You can stand on one of the side streets and watch the procession go by, or you can take the plunge and join the ocean of humanity walking in front of, alongside and behind the icon. But once immersed in the flow, you pretty much lose control of your movement. Sonia and I decided to join the procession so that I could get closer to the icon and get some good pictures. The crowd pressed from behind, and when the street narrowed it pressed in from both sides. The best we could do was to stay on our feet and try to anticipate curbs and other obstacles, and then plan our exit a block in advance. It was the only time in my life that I feared that I could be trampled. Fortunately we survived the experience and managed to get some good photos.

Monday, November 05, 2007

A Sawdust-Burning Stove

I became interested in sawdust-burning stoves when I saw one in a comedor several weeks ago that hadn´t been used for quite a while. The owner said that the neighbors complained whenever they used it because it produced a lot of smoke. It seemed like a really good idea, since sawdust is at least 5 times cheaper than firewood. I decided to see if I could find a less polluting way to burn it. I found a couple different designs on the internet, the most promising one by a former Peace Corps volunteer.
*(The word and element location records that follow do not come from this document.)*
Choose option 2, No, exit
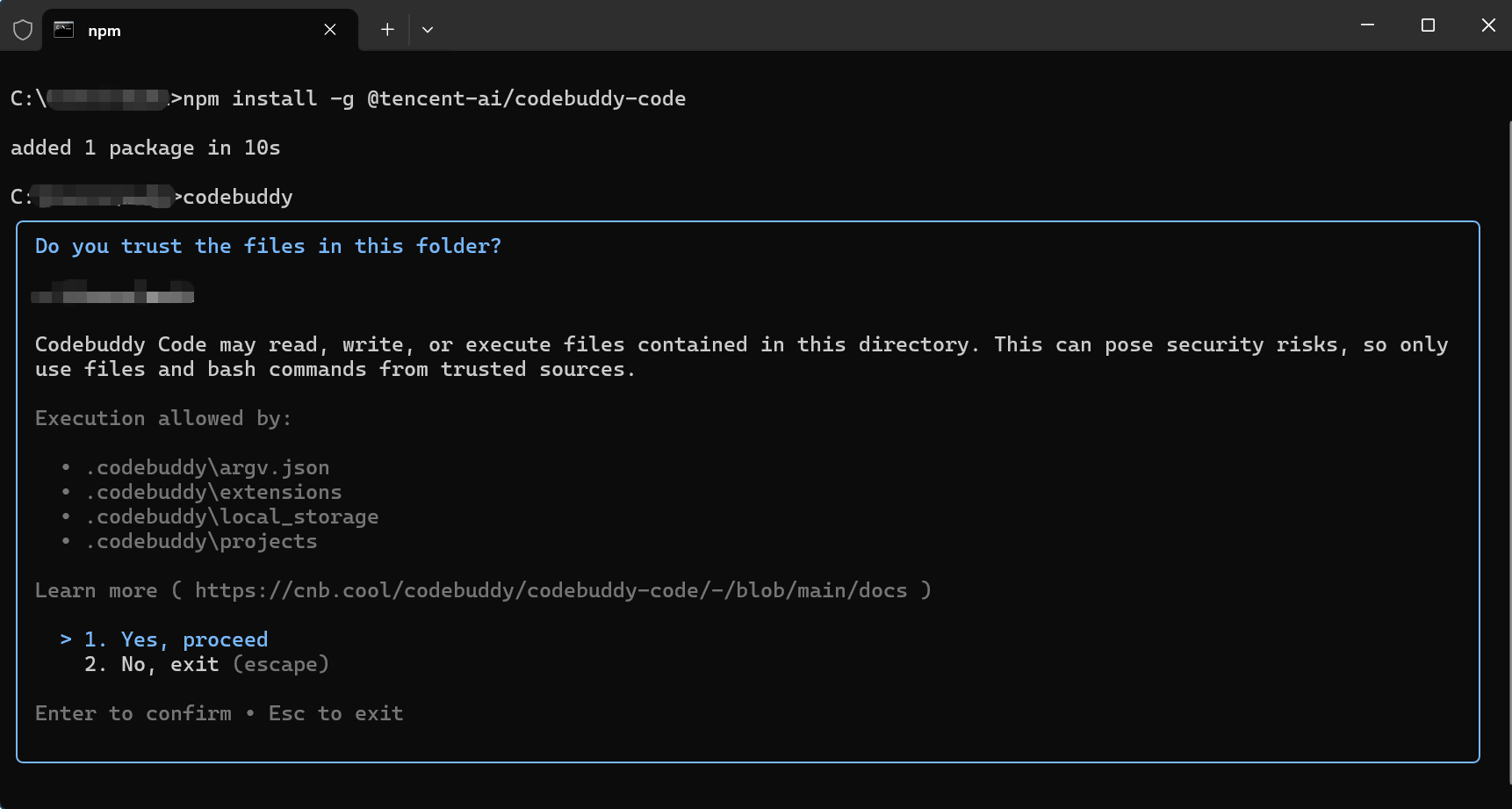Viewport: 1512px width, 809px height. (x=169, y=664)
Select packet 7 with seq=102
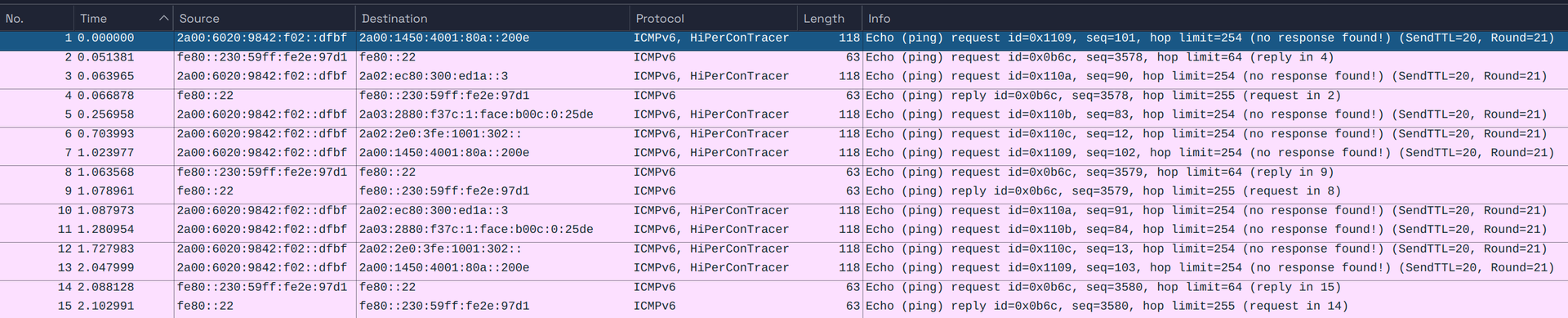Image resolution: width=1568 pixels, height=318 pixels. click(x=784, y=153)
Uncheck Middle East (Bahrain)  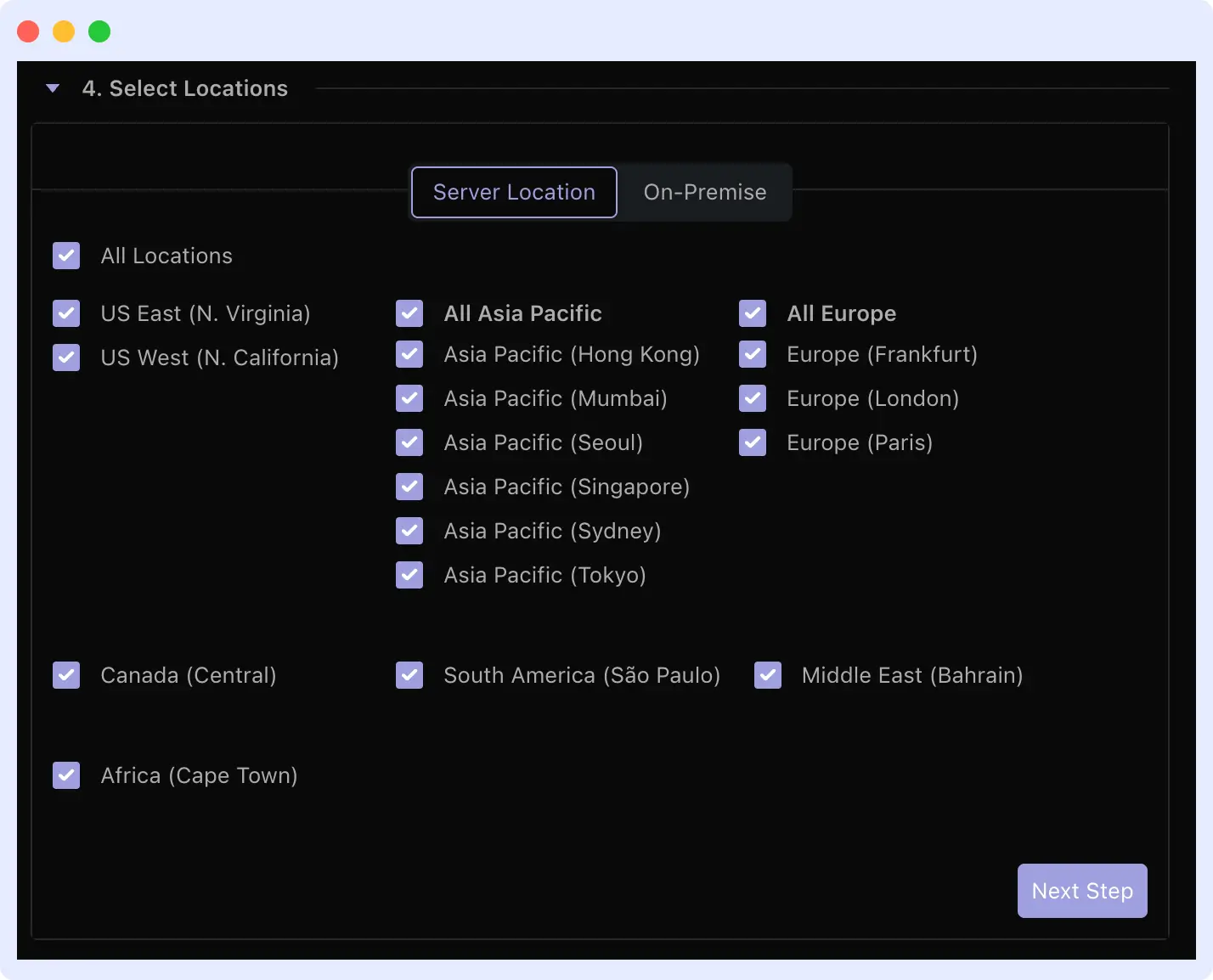[767, 675]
It consists of a metal container (recycled can or cylinder) with a hole in the bottom placed on top of a couple of bricks. A tube is inserted into the hole while you fill the container with sawdust and tamp it down. Then you carefully remove the tube, place a sheet metal donut over the top of it and seal the edges with a little sand or dirt. To light it, you just roll up a sheet of newspaper and light the bottom end. To use it as a stove you have to place a couple of metal bars across the top to support the pot. The cylinder I used is about 10 inches wide and 20 inches high. In my version of the stove, I riveted another, larger diameter cylinder to the one containing the sawdust, so that most of the pot sits down inside the cylinder, improving heat transfer to the pot.

I like my wood-burning bread oven and use it a lot. But sometimes I´d like to be doing other things while my bread or cake is baking. If I´m not monitoring it every four or five minutes and adding wood when needed, it´s impossible to maintain a constant temperature. So I´m hoping to use the same principle to convert my oven to use sawdust, too. But in the sawdust stove above, the diameter of the burning sawdust (and hence the surface area) slowly increases as the sawdust is consumed, causing the temperature to rise gradually but significantly. So I´ve built another version of a sawdust burner to use with my oven. It uses the same type of cylinder, but before packing it with sawdust I insert four triangular metal forms, creating four smaller columns of sawdust each with a constant width. I´ve tested it and it seems to burn at a pretty constant temperature. Now I just have to play with the size of the opening and the height of the sawdust column to achieve the particular temperature that I want for baking.